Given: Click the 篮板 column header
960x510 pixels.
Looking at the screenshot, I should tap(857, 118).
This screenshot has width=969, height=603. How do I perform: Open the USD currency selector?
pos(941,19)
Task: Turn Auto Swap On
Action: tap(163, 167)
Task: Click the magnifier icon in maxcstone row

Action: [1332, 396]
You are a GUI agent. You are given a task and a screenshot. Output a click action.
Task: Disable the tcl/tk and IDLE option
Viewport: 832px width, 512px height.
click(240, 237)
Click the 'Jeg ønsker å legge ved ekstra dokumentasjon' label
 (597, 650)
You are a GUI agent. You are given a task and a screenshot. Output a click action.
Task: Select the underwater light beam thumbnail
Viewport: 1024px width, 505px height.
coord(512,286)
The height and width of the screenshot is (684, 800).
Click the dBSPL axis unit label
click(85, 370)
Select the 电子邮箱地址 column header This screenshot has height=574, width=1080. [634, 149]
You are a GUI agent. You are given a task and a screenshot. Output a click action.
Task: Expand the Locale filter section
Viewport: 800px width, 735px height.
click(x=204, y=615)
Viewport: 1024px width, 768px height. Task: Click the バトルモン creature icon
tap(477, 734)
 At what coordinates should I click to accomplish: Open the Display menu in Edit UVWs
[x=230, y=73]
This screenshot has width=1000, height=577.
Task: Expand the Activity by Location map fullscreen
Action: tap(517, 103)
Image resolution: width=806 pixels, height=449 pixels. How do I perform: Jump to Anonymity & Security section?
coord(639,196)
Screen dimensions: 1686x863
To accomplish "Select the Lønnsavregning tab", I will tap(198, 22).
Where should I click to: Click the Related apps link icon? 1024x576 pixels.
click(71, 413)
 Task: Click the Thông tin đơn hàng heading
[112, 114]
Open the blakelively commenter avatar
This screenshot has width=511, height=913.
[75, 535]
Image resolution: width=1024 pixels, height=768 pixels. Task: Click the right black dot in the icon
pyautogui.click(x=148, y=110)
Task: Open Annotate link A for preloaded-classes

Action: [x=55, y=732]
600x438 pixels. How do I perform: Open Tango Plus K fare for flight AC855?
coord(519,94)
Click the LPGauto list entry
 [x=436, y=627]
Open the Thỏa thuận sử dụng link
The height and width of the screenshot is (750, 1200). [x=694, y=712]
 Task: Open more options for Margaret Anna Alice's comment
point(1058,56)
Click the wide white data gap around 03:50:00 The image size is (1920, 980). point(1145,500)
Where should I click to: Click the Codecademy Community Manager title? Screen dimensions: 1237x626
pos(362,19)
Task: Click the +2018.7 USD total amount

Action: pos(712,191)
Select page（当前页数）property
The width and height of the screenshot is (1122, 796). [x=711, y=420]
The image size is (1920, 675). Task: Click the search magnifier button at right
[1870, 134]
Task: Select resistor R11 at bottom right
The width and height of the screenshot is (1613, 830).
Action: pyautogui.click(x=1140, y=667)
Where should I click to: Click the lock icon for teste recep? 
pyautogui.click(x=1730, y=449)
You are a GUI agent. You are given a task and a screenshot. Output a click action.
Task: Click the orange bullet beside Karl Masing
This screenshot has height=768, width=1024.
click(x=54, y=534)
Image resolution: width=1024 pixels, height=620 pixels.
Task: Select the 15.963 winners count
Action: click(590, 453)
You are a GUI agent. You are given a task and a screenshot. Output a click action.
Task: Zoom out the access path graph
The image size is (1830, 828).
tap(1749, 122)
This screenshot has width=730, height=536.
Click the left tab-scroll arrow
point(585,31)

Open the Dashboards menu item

━━━━━━━━━━━━━━━━━━━━

**PROBLEM:** Copy every line of the listing above exactly.

**WRITTEN RESPONSE:**
Given: Click the 篮板 column header
960x510 pixels.
Looking at the screenshot, I should tap(857, 118).
This screenshot has width=969, height=603. How do I perform: Open the USD currency selector?
pos(941,19)
Task: Turn Auto Swap On
Action: tap(163, 167)
Task: Click the magnifier icon in maxcstone row

Action: [1332, 396]
You are a GUI agent. You are given a task and a screenshot. Output a click action.
Task: Disable the tcl/tk and IDLE option
Viewport: 832px width, 512px height.
click(240, 237)
Click the 'Jeg ønsker å legge ved ekstra dokumentasjon' label
 (597, 650)
You are a GUI agent. You are given a task and a screenshot. Output a click action.
Task: Select the underwater light beam thumbnail
Viewport: 1024px width, 505px height.
coord(512,286)
The height and width of the screenshot is (684, 800).
Click the dBSPL axis unit label
click(85, 370)
Select the 电子邮箱地址 column header This screenshot has height=574, width=1080. [634, 149]
You are a GUI agent. You are given a task and a screenshot. Output a click action.
Task: Expand the Locale filter section
Viewport: 800px width, 735px height.
click(x=204, y=615)
Viewport: 1024px width, 768px height. Task: Click the バトルモン creature icon
tap(477, 734)
 At what coordinates should I click to accomplish: Open the Display menu in Edit UVWs
[x=230, y=73]
This screenshot has width=1000, height=577.
Task: Expand the Activity by Location map fullscreen
Action: tap(517, 103)
Image resolution: width=806 pixels, height=449 pixels. How do I perform: Jump to Anonymity & Security section?
coord(639,196)
Screen dimensions: 1686x863
To accomplish "Select the Lønnsavregning tab", I will tap(198, 22).
Where should I click to: Click the Related apps link icon? 1024x576 pixels.
click(71, 413)
 Task: Click the Thông tin đơn hàng heading
[112, 114]
Open the blakelively commenter avatar
This screenshot has width=511, height=913.
[75, 535]
Image resolution: width=1024 pixels, height=768 pixels. Task: Click the right black dot in the icon
pyautogui.click(x=148, y=110)
Task: Open Annotate link A for preloaded-classes

Action: [x=55, y=732]
600x438 pixels. How do I perform: Open Tango Plus K fare for flight AC855?
coord(519,94)
Click the LPGauto list entry
 [x=436, y=627]
Open the Thỏa thuận sử dụng link
The height and width of the screenshot is (750, 1200). [x=694, y=712]
 Task: Open more options for Margaret Anna Alice's comment
point(1058,56)
Click the wide white data gap around 03:50:00 The image size is (1920, 980). point(1145,500)
Where should I click to: Click the Codecademy Community Manager title? Screen dimensions: 1237x626
pos(362,19)
Task: Click the +2018.7 USD total amount

Action: pos(712,191)
Select page（当前页数）property
The width and height of the screenshot is (1122, 796). [x=711, y=420]
The image size is (1920, 675). Task: Click the search magnifier button at right
[1870, 134]
Task: Select resistor R11 at bottom right
The width and height of the screenshot is (1613, 830).
Action: pyautogui.click(x=1140, y=667)
Where should I click to: Click the lock icon for teste recep? 
pyautogui.click(x=1730, y=449)
You are a GUI agent. You are given a task and a screenshot. Output a click action.
Task: Click the orange bullet beside Karl Masing
This screenshot has height=768, width=1024.
click(x=54, y=534)
Image resolution: width=1024 pixels, height=620 pixels.
Task: Select the 15.963 winners count
Action: click(590, 453)
You are a GUI agent. You are given a task and a screenshot. Output a click action.
Task: Zoom out the access path graph
The image size is (1830, 828).
tap(1749, 122)
This screenshot has width=730, height=536.
Click the left tab-scroll arrow
point(585,31)

Open the Dashboards menu item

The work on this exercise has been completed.